▶ [Task statement] Return every line in the entries below where the word "agent" shows up.

▶ [Provided data]
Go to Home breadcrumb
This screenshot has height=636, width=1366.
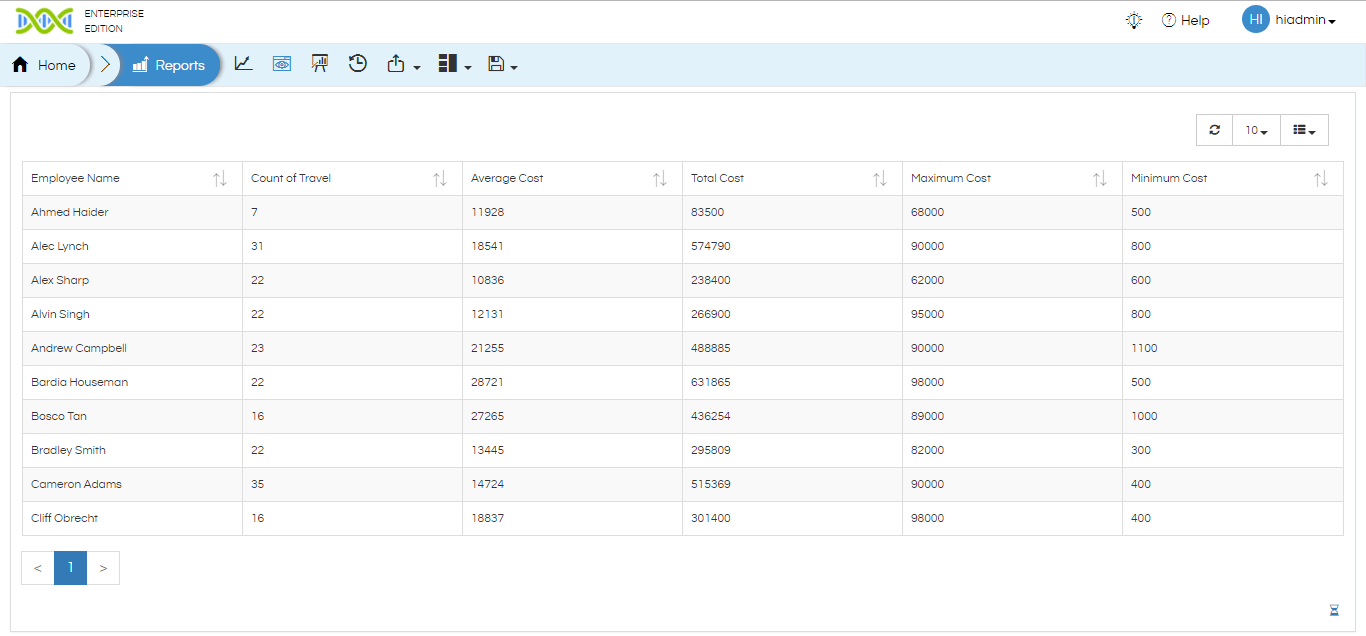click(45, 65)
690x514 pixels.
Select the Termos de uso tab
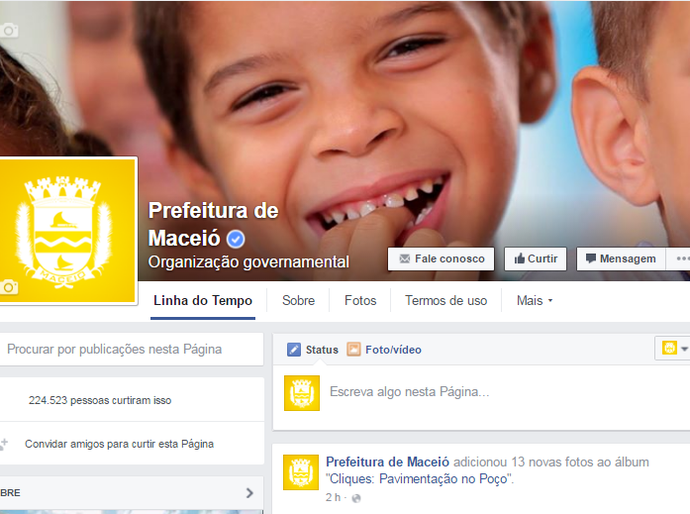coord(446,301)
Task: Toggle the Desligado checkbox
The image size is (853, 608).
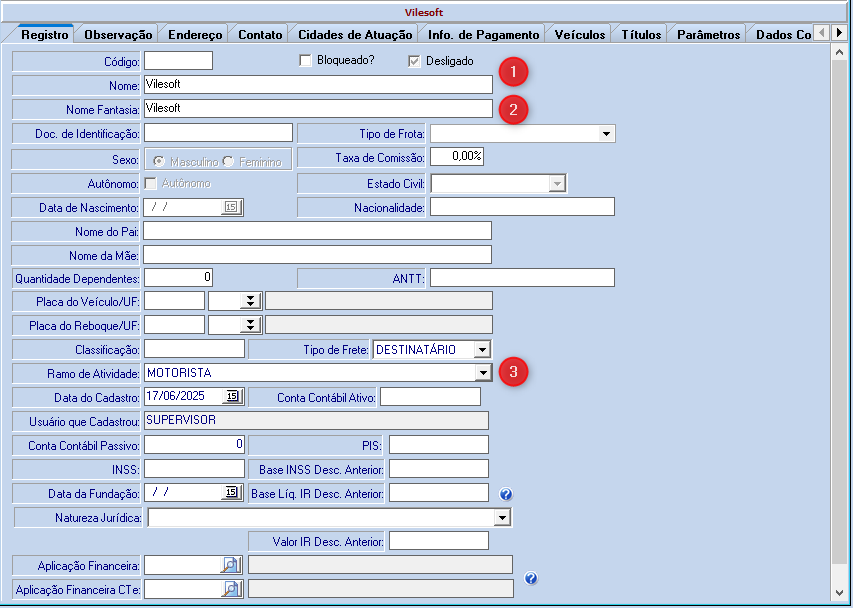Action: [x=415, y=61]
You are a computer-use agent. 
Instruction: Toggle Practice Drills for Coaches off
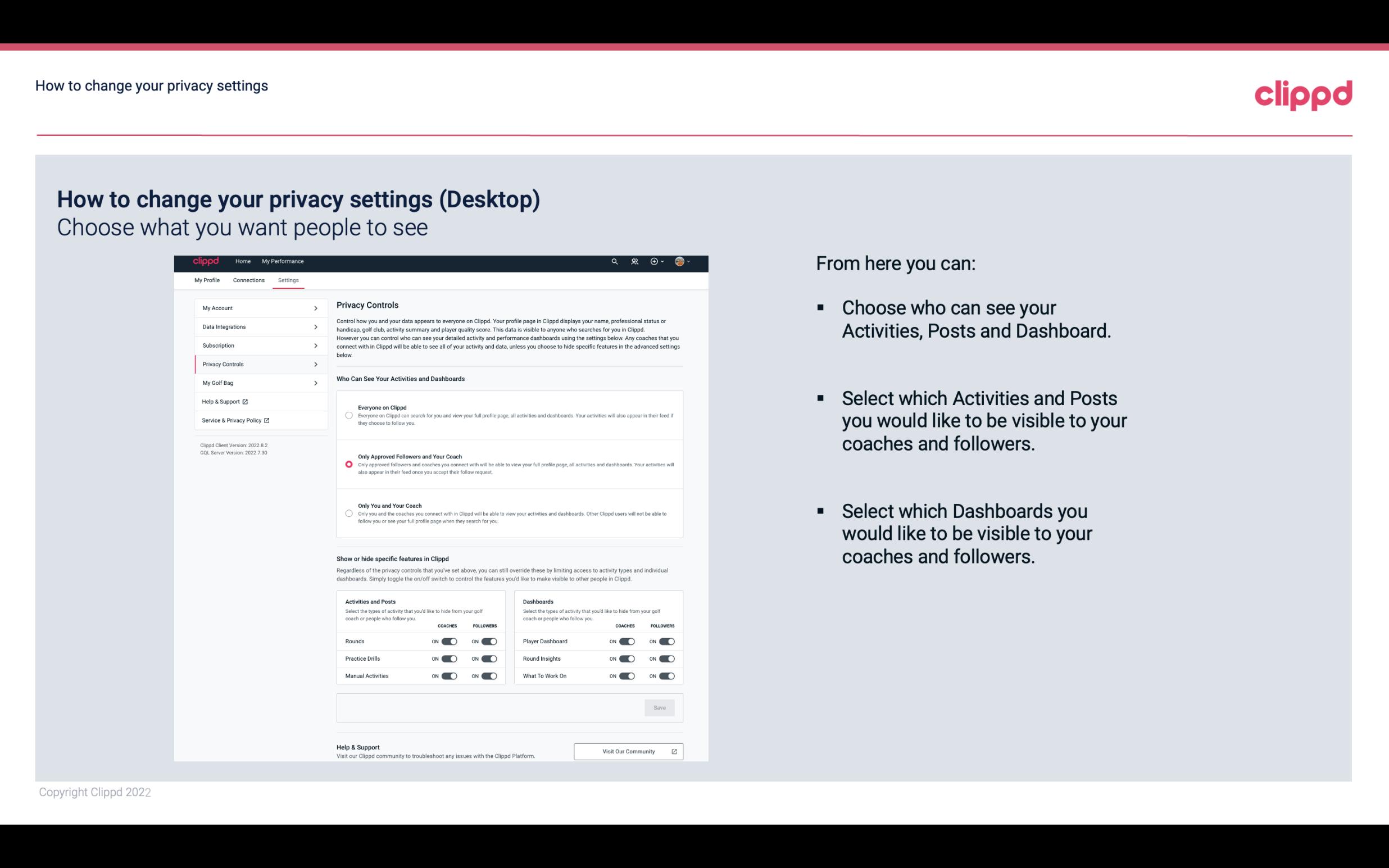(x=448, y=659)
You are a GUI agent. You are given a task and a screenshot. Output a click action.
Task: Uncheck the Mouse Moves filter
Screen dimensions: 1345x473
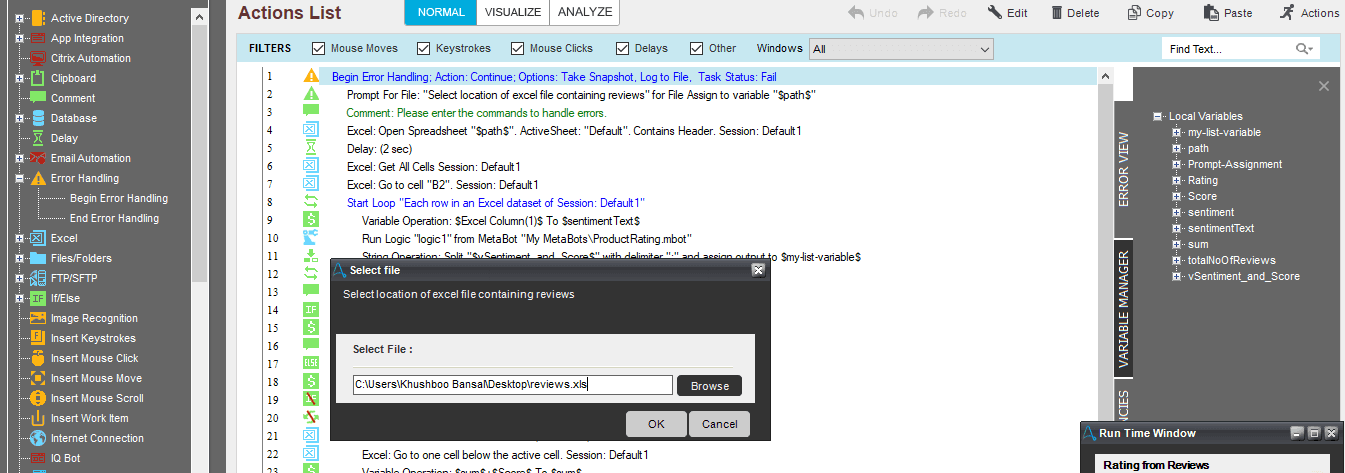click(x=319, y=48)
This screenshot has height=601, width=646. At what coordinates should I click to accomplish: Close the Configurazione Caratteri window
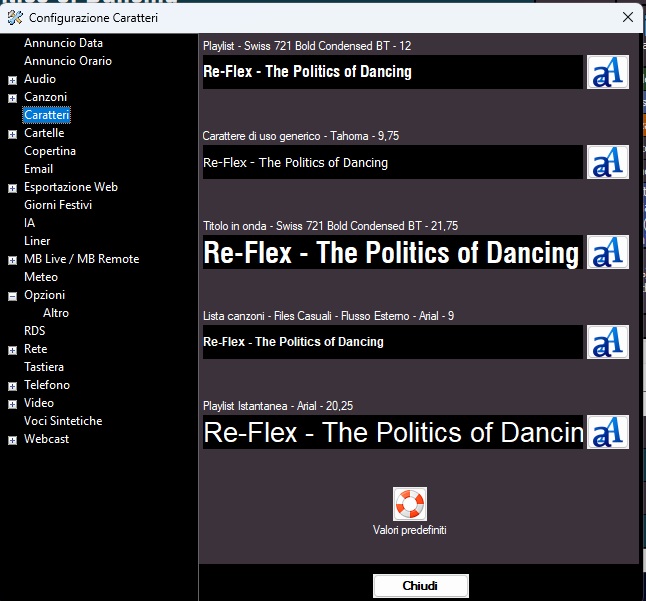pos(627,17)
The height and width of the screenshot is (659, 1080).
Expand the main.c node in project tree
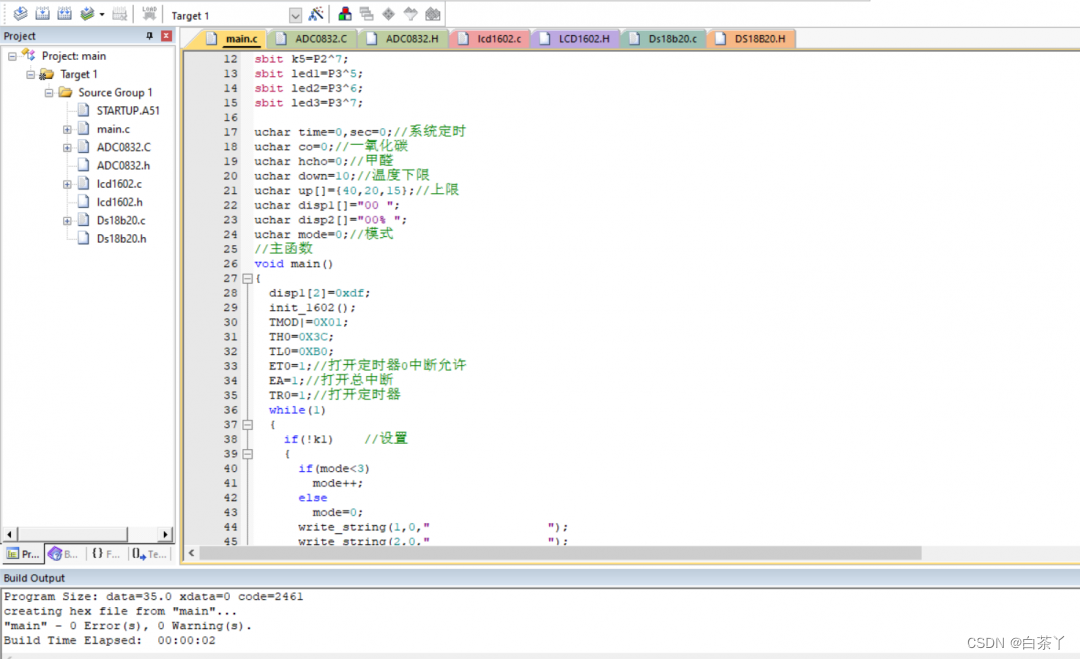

▶ [Answer section]
You are a computer-use agent. 
You are a GUI agent. You are given a task and a screenshot. Output a click action.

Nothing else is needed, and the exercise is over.